Unser Spektrum is breit ausgelegt. Ob Questen, PVP, Schlachtzüge oder Archievements, ob alleine oder in der Gruppe. Wir versuchen unseren Mitgliedern regelmäßige Abwechslung zu bieten und erhoffen dieses auch umgekehrt.

Bei uns sind Raids keine Pflicht.
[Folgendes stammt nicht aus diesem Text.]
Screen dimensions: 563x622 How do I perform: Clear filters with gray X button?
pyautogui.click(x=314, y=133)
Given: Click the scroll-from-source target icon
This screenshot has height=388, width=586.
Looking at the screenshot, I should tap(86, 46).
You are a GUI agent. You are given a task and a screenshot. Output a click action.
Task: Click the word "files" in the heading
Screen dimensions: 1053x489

RL steht immer im Vordergrund!

Wir freuen uns immer auf Zuwachs in der Gilde und hoffen dass unsere Mitglieder viel Spaß bei uns haben.

Liebe Grüße
Gildenleitung CrazyDevils
EU-Area 52 Allianz


----------



## Never walk alone (17. September 2013)

Hallo, wir haben eine kleine und sehr Familiäre Gilde auf Eredar (Horde) gegründet und bauen gerade wieder ne Stamm auf, wenn du magst könntest du dich ja mal Ingame bei mir melden und wir treffen uns im TS und bequatschen alles mal 
Gruß Côsmo


----------



## Alterkrieger (25. Dezember 2013)

Suche noch Aktuell?


----------



## colt179 (31. Dezember 2013)

Update:Ich such auch neh gilde wo ich 2 mal die woche raiden könnte ,ein serverwechsel ist zur zeit nicht bei mir nicht auf dem plan da ich mich auf mm sehr wohl fühle!!Sollte interesse für flex bestehen könnt ihr mich per pn anschreiben dann bekommt ihr mein battle tag!


----------



## Kerosin22 (31. Dezember 2013)

Hi hab grad deine suche gefunden :-)

Wenn du möchtest Kannst du dir gerne mal unsere Homepage anschauen

teuflinge.host.allvatar.com

Fangen aktuell im 10er content das raiden an und suchen aktuell noch spieler für unserer Raids.
Raiden würden wir Freitags und Samstags von 19 - 22 uhr.

Wenn du interesse hast schick mir doch hier ne PM oder add mich mal im Battletag: Idontknow#2673

Bis dahin wünsch ich die viel spass und guten loot

P.s. Sind auf dem server Rexxar


----------